Tag Archives: election

So, Mitt Romney just bored his way to a loss

12 Apr

So, campaigning for the 2012 US Presidential Election has finally begun. I love this time of the election cycle, where we can review ads, dissect them and work out who is going to do well and place bets on who will be the first to sack their campaign staff.

Mitt Romney has just formally announced his candidacy by affirmed his reputation as captain boring as  he introduces himself in a two minute chat about what he did last week. What is strange about this kind of introductory film is that it’s not as though people don’t know who Mitt Romney is. He was a serious candidate to be the 2008 Republican Nominee; he was Governor of Minnesota Massachusetss; he has been listed as a potential 2012 candidate since Obama’s win. So why does he need to introduce himself this way? He should remind people of his points of view and convictions, especially when he has been tarnished in the eyes of the Right by his version of Obama Care and people are suspicious of his religion. He has to show his morals are the same as the next good right wing American’s and I don’t think he does here.

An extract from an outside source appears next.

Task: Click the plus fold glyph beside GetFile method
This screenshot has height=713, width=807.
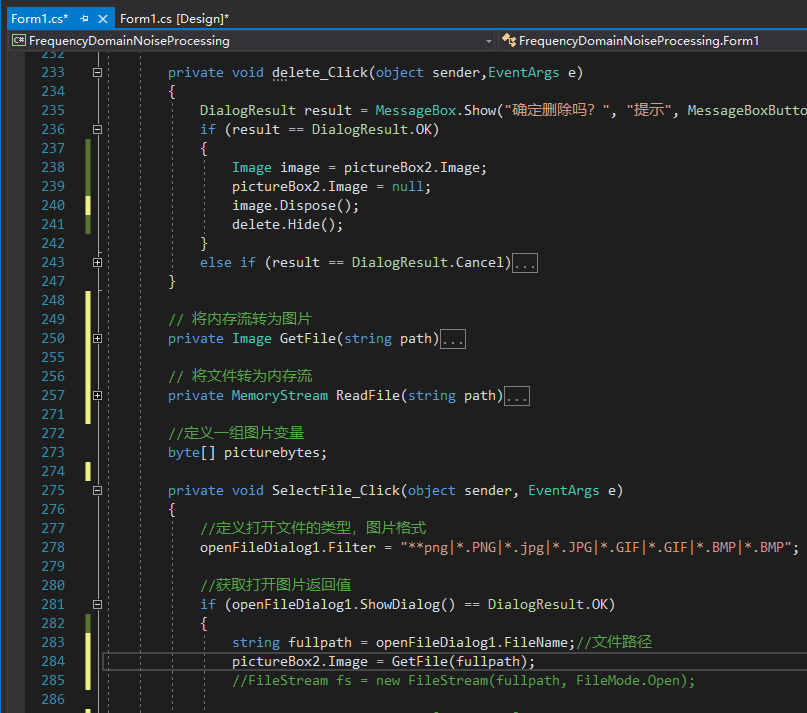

On the flip side of the coin, Tim Pawlenty (or T-Paw according to his website) clearly has employed Jonathan Demme to direct his campaign ads. I’d watch this movie, but I wouldn’t vote for the guy. It’s an interesting concept to use an attack ad to launch a Presidential candidacy, especially when Pawlenty is an unknown compared to Romney.  He should mix this, with Romney’s and he would have a much better ad.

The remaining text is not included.